According to the Ministry of Health, there were 7,226 registered people with substance use disorders in the country as of October 2015, 226 of whom were women. Of that number, over 80 percent were reportedly addicted to heroin. The number of addicted people has changed little in the past 12 months.

4. Corruption

As a matter of policy, the government of Tajikistan does not encourage or facilitate illegal activity associated with drug trafficking. Significant amounts of narcotics move through Tajikistan, likely with the support of corrupt law enforcement and government officials. Extremely low salaries for state officials, the scale of the profits from illicit drugs, and the dearth of other profitable activities make profiting from drug trafficking attractive. In May, two senior officers of the Drug Control Agency were arrested and charged with extorting money from a drug defendant’s family in exchange for a reduced sentence.
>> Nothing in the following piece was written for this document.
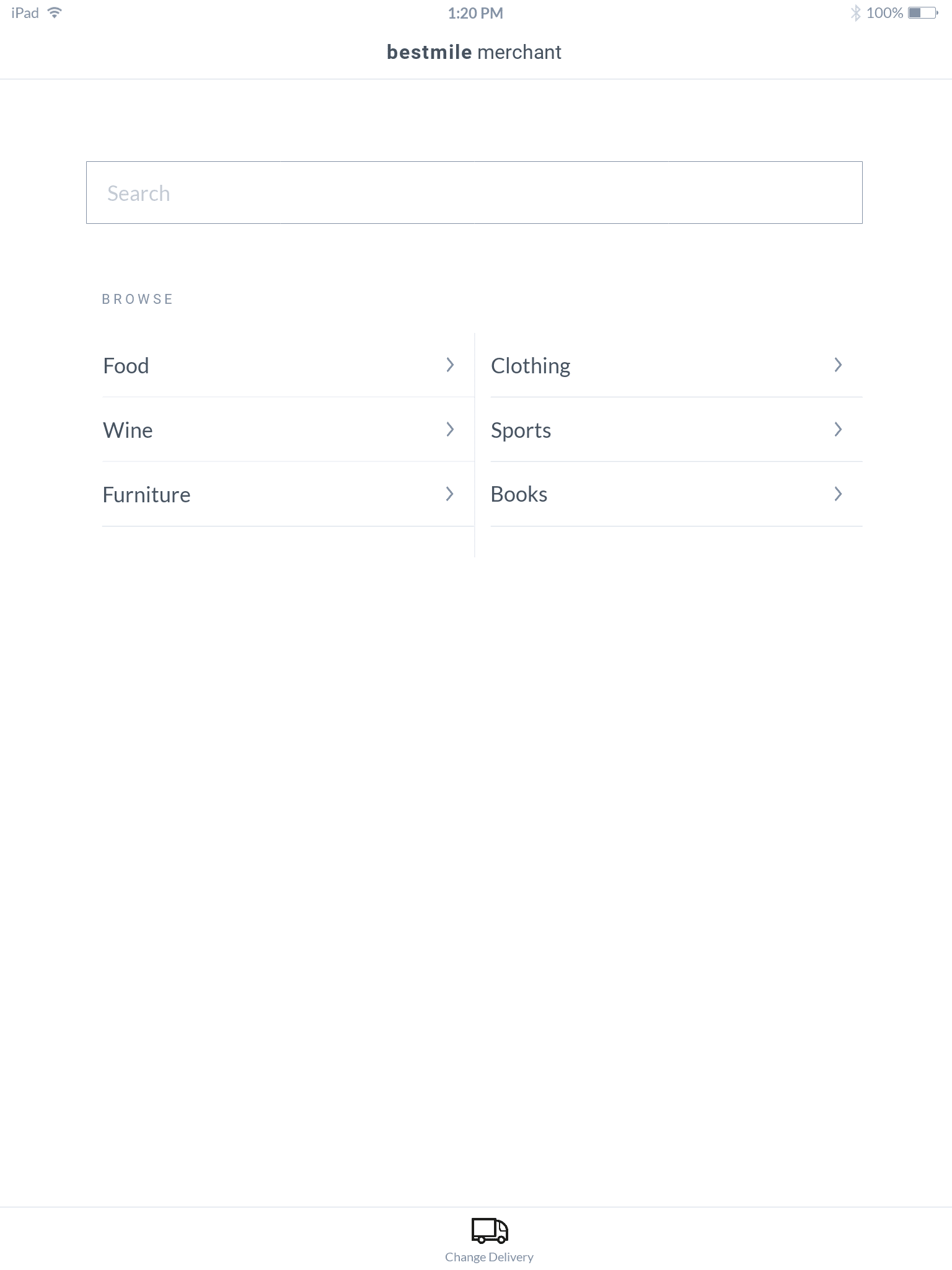Tap the Bluetooth status icon
The width and height of the screenshot is (952, 1270).
[855, 13]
C. National Goals, Bilateral Cooperation, and U.S. Policy Initiatives

In 2015, the United States provided $8 million to help improve the professionalism, effectiveness, and operational capabilities of Tajikistan’s law enforcement agencies. The aid included construction of new buildings for DCA and the Border Guards, along with training, equipment, and salary supplements to DCA staff. It also included support to fund Tajikistan’s counternarcotics liaison office in Takhar Province, Afghanistan, which improved cross-border coordination.

The original goal of cooperation between the United States and Tajikistan was to develop DCA and Border Guard capabilities while increasing proficiency regarding detection and interdiction, with progress measured by increases in seizures, arrests and operations. The abilities of these organizations have increased substantially; however, over the last five years, overall seizures have declined and arrests have remained relatively stable.
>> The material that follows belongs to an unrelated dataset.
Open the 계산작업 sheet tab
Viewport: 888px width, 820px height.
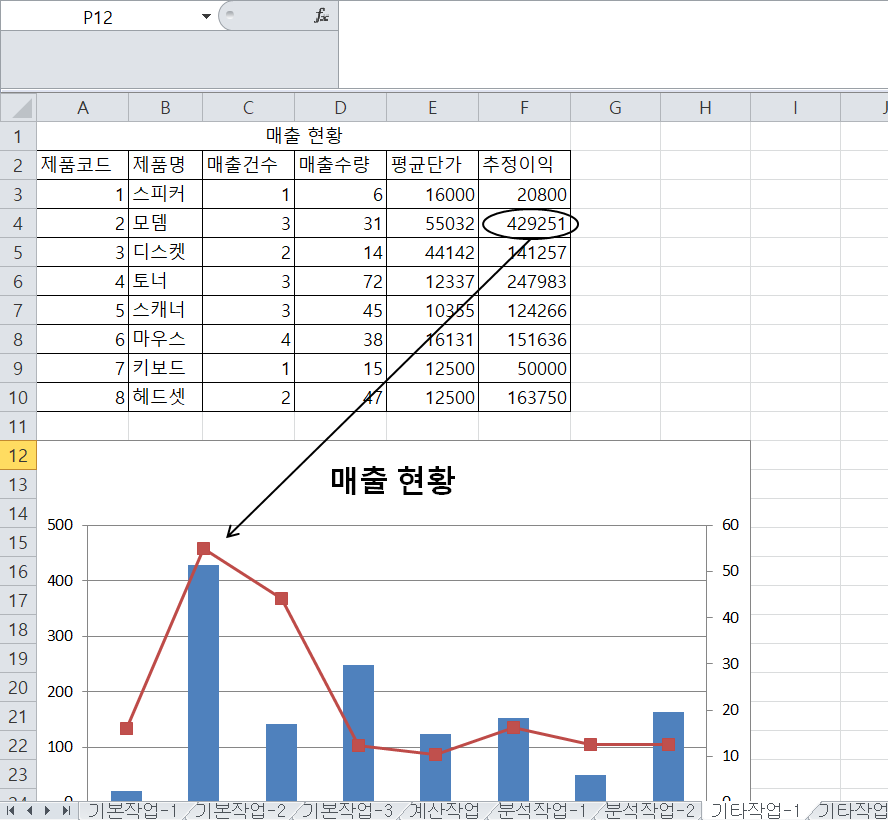tap(447, 809)
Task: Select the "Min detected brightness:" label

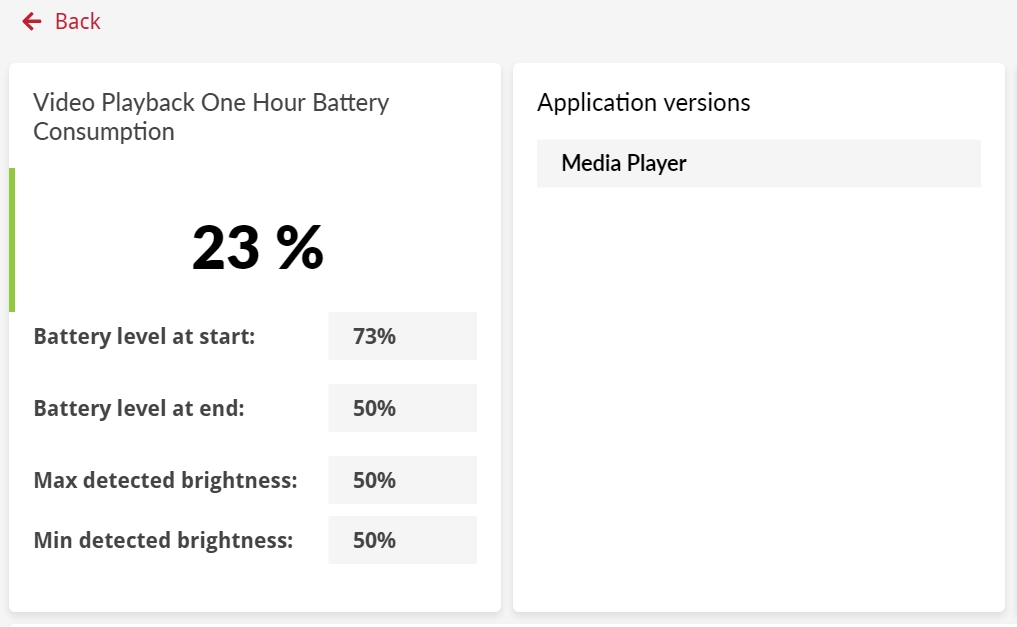Action: click(163, 540)
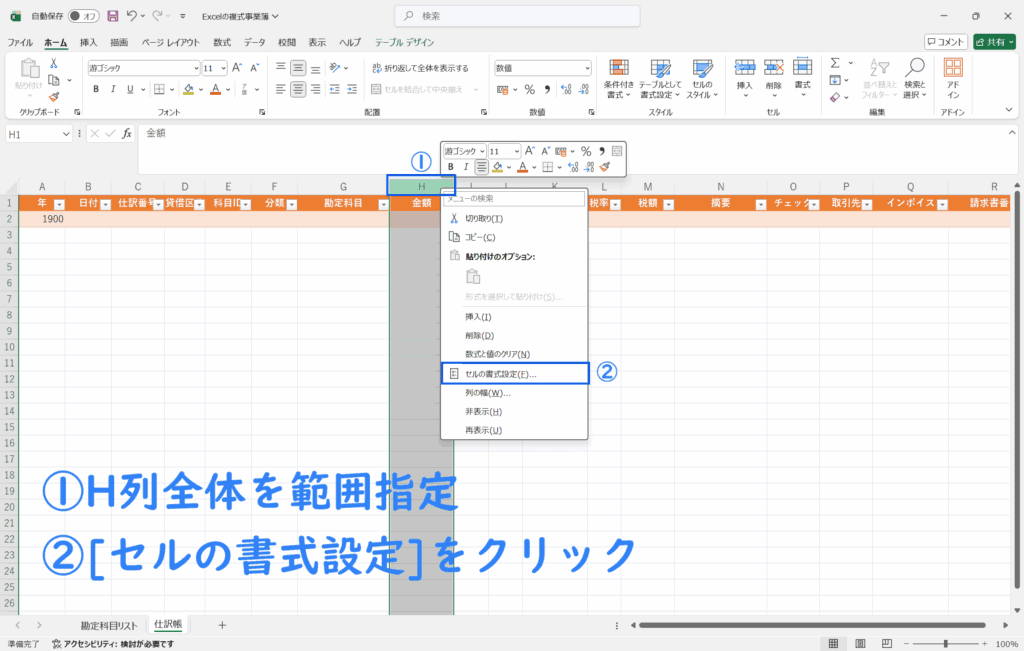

The United States supports a substance use treatment program administered by the UN Office on Drugs and Crime and World Health Organization that seeks to integrate drug treatment into the country’s public health systems, including through training of treatment professionals. The United States also supports a program to develop anti-drug community coalitions.

D. Conclusion

While total illicit drug seizures may have declined in 2015 from 2014, it is promising that heroin seizures were up, especially since over 80 percent of the country’s registered people with substance use disorders are heroin abusers. Until such time as Afghanistan’s opium production wanes, Tajikistan’s law enforcement agencies should prioritize cases involving that drug.

The 2015 arrests of two senior DCA officers for corruption is troubling, especially given that the United States provides resources for salary supplements to avoid such temptations. The Government of Tajikistan should take additional steps to curb corruption to improve the overall effectiveness of drug law enforcement.